THE PURGES - QUICKCHECK

Stalin’s Purges: 1934-1938.



Between 1934 and 193 millions of people were arrested and killed, either by execution (sometimes torture) in prison, or by overwork and malnutrition in the labour camps, or execution there.

Why did Stalin launch the terror and carry it to such extremes?
The most likely answer is that
# he saw any opposition, real or potential, as a deadly threat to himself and that this perception confirmed his determination to hold absolute power.
# he believed that terror was a legitimate political weapon.
# he believed terror to be the most effective means of making people obey and work hard.

The impulse for launching the great terror was criticism of Stalin's policies and methods within the party leadership in the years 1930-32.

The most significant opposition came from Ryutin. Ryutin was expelled from the Party and arrested in September 1930, but the OGPU (Security Police) acquitted him of any criminal intent and he was only given a warning. However, in 1932, he and a group of minor party officials - some of whom were followers of Bukharin, who had opposed collectivisation - wrote a paper known as Ryutin Platform, proposing an economic retreat
ie a reduction of investment in heavy industry and the liberation of the peasants, allowing them to leave the collective and state farms.

The Ryutin Platform
The authors condemned Stalin as
"the evil genius of the Russian Revolution."
They pointed to the lawlessness and terror existing both in the party and in the countryside, to the collapse of genuine planning, and said that
the press was reduced “to a monstrous factory of lies."
they said: "Stalin and his clique will not and cannot voluntarily give up their position, so they must be removed by force."



Meanwhile, Kirov was widely regarded as Stalin's heir apparent and was popular in party circles. He received many more votes than Stalin for reselection to the Central Committee at the 1934 Party Congress. In fact, only three votes seem to have been cast against Kirov, while some 270 were cast against Stalin. However, Stalin's henchmen are said to have destroyed these except for three, also leaving three votes against Kirov.

NKVD operatives, under Stalin's orders, killed Kirov. Then Stalin raised a great hue and cry claiming the whole party was in danger.

So Kirov's murder was Stalin's pretext to start a series of purges in the party.

The visible part of the purges were the show trials of well known Bolshevik leaders.
eg The Trial of the 21 1938 in which the key defendants were Bukharin, Rykov , Krestinskii, who had been the Soviet ambassador in Berlin in 1922-30, and Yagoda , the NKVD chief who had conducted the inquiry into the assassination of Kirov and organised the purges.

Most were executed, while others died in the camps.
In all, some 90% of the delegates of the 1934 Party Congress were purged, and most of them were killed.

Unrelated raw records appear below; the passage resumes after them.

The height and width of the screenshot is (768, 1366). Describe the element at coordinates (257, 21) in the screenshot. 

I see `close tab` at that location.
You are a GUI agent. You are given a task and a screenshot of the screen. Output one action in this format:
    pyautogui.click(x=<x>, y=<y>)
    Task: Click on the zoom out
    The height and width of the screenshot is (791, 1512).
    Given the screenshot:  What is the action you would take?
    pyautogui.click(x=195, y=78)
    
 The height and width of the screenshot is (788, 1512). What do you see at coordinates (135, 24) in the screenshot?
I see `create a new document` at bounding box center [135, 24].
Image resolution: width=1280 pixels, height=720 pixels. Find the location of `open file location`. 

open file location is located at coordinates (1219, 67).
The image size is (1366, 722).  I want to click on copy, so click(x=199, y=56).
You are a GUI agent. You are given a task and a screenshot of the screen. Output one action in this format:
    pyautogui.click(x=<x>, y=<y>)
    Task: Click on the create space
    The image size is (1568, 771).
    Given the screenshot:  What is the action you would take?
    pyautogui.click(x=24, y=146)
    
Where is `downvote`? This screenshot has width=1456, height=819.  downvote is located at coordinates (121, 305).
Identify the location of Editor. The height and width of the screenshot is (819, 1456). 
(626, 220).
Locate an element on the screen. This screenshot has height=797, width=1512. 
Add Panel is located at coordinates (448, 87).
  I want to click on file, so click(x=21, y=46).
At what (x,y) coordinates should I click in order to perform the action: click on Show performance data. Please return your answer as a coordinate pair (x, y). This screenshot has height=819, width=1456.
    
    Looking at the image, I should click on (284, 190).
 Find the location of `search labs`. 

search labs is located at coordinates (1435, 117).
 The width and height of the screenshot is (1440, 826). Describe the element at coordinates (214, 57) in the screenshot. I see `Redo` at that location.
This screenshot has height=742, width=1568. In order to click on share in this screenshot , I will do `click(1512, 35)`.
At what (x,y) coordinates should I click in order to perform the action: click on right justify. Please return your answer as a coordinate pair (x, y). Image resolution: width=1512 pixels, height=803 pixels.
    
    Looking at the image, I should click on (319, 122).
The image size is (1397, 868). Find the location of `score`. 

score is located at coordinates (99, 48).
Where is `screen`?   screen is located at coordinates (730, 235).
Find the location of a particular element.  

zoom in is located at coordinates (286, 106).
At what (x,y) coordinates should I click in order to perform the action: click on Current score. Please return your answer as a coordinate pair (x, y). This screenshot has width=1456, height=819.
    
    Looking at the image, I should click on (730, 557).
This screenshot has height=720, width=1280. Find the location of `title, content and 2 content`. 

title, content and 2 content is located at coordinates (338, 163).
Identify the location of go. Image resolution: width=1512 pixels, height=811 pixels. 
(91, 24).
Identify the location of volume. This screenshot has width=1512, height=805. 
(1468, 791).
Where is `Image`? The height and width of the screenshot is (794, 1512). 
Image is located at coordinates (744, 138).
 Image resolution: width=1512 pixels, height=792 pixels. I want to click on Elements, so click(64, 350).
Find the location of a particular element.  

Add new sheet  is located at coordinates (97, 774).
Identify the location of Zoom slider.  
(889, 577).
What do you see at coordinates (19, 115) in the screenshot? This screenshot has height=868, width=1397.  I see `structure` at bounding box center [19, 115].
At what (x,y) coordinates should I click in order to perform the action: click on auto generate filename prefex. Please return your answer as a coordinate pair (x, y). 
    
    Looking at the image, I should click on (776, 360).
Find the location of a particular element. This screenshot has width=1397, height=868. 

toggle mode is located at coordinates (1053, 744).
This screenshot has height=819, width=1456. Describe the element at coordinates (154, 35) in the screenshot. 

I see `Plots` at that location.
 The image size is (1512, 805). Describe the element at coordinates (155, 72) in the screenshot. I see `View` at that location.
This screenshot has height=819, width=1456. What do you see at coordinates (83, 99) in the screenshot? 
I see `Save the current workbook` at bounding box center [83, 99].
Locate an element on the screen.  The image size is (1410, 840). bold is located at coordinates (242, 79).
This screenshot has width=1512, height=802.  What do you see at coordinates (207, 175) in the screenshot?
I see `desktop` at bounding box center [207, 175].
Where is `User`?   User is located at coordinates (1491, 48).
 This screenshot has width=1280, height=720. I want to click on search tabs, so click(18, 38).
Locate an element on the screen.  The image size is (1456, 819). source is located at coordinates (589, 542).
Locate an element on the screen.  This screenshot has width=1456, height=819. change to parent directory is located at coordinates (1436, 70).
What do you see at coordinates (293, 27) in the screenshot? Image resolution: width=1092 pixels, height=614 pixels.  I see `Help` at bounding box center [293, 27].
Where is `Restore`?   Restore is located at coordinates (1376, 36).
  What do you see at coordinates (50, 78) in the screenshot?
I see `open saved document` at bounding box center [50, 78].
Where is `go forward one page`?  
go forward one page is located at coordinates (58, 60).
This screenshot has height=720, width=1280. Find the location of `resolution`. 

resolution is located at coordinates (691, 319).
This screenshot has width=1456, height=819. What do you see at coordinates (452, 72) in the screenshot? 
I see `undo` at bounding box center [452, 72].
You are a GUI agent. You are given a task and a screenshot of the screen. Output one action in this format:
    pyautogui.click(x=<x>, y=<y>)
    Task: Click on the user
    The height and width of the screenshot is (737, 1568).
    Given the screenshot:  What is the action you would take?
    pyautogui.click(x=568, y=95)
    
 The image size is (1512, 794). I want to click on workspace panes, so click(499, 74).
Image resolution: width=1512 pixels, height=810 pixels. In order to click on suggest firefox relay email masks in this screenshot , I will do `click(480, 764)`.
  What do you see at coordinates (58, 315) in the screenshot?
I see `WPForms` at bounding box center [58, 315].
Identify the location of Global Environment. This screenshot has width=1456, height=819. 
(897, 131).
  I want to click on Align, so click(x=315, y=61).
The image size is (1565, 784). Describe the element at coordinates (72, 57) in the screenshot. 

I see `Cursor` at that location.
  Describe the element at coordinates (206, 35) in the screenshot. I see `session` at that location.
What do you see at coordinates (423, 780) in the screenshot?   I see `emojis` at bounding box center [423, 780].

The Purge of the Soviet Military.
The Army. Navy, and Air Force Officer Corps were decimated..
Stalin’s motive for these purges seems to have been the fear that a claimant to his power might be found in the leadership of the Soviet armed forces. Some of them enjoyed great prestige and popularity among the Russian people.
As a result of the military purges,
four out of five Soviet marshals,
some 90% of the generals, 80% of the colonels, and
80% of officers above the rank of captain were shot or put in labour camps.